The problem: Please copy exactly the line that contains "Click the Playback column header cell" and every line after it through the end of the records, leaving the pictures out.

───── Exercise data

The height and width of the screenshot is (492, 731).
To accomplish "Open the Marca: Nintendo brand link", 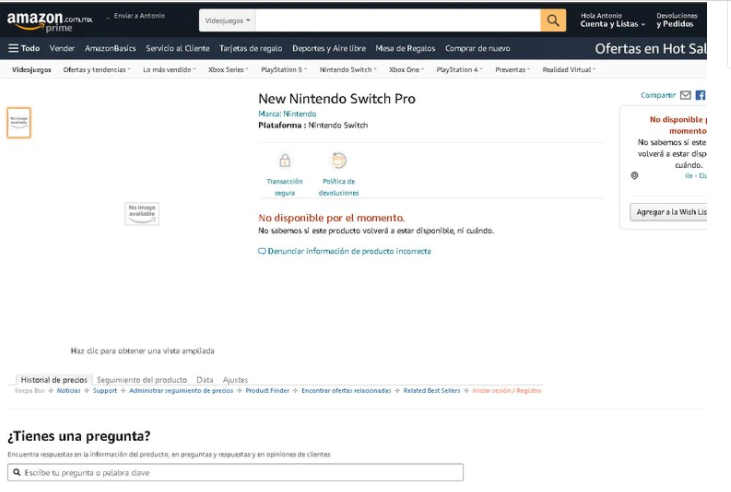I will pos(287,114).
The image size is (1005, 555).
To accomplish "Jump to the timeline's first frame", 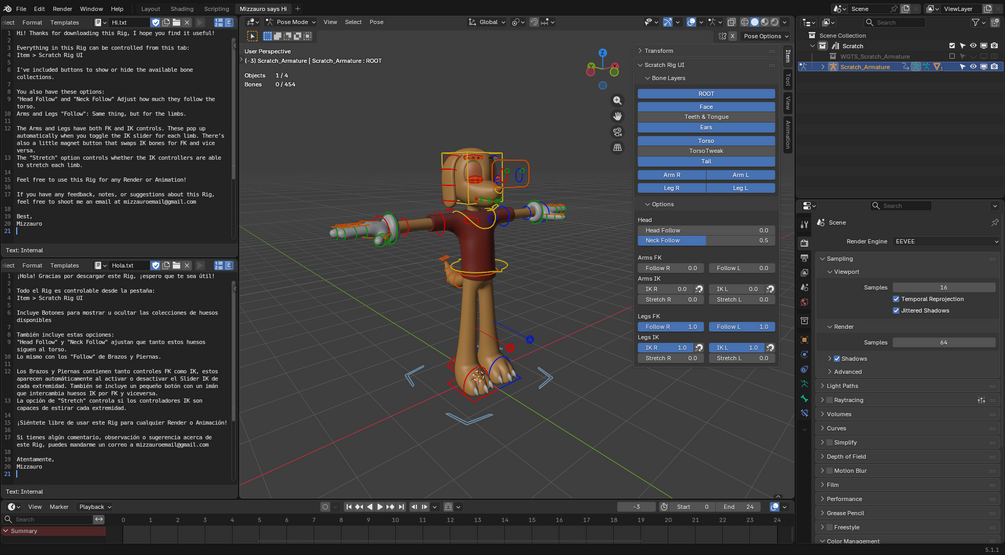I will 349,507.
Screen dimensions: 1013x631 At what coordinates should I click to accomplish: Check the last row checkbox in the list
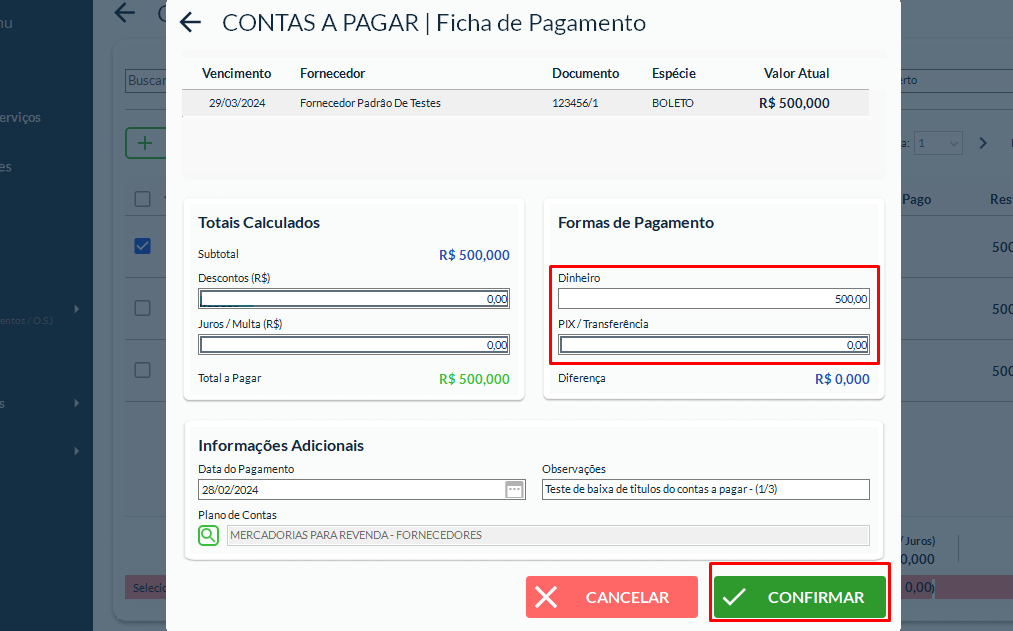click(143, 370)
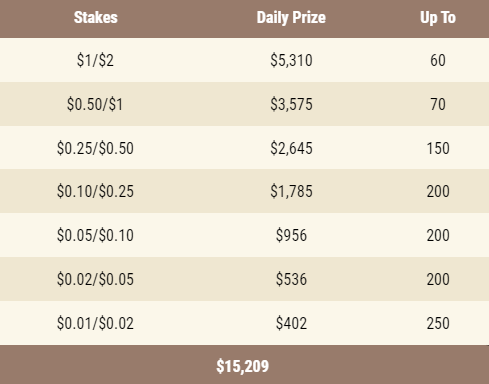Click the $3,575 prize value
The height and width of the screenshot is (384, 489).
(291, 104)
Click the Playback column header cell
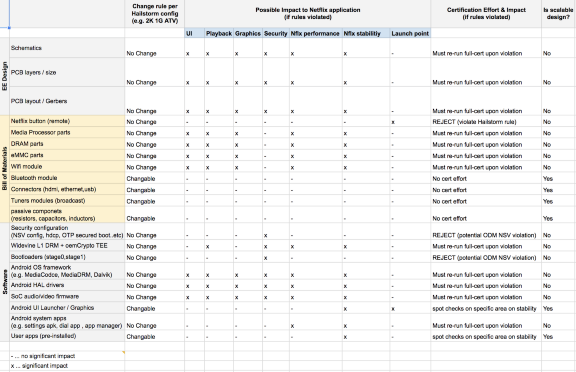576x372 pixels. coord(219,33)
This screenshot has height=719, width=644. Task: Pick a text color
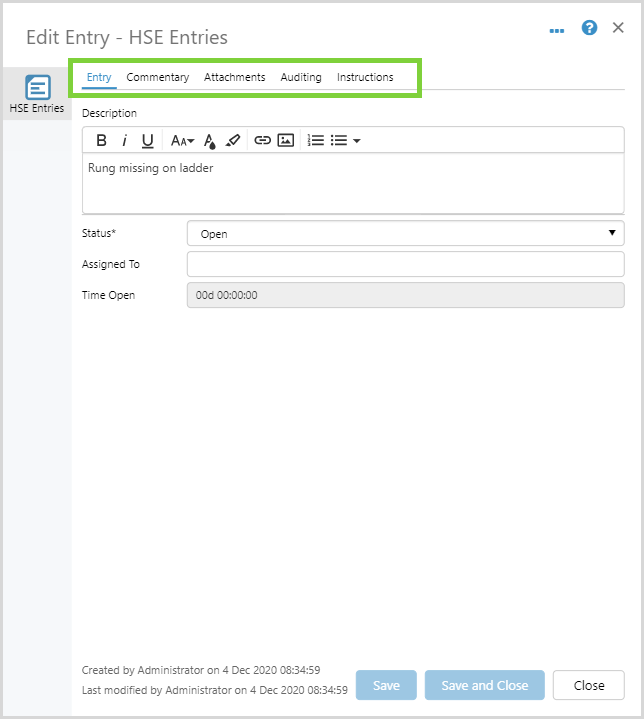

──────────

Problem solution:
Click the Playback column header cell
576x372 pixels. coord(219,33)
This screenshot has height=719, width=644. Task: Pick a text color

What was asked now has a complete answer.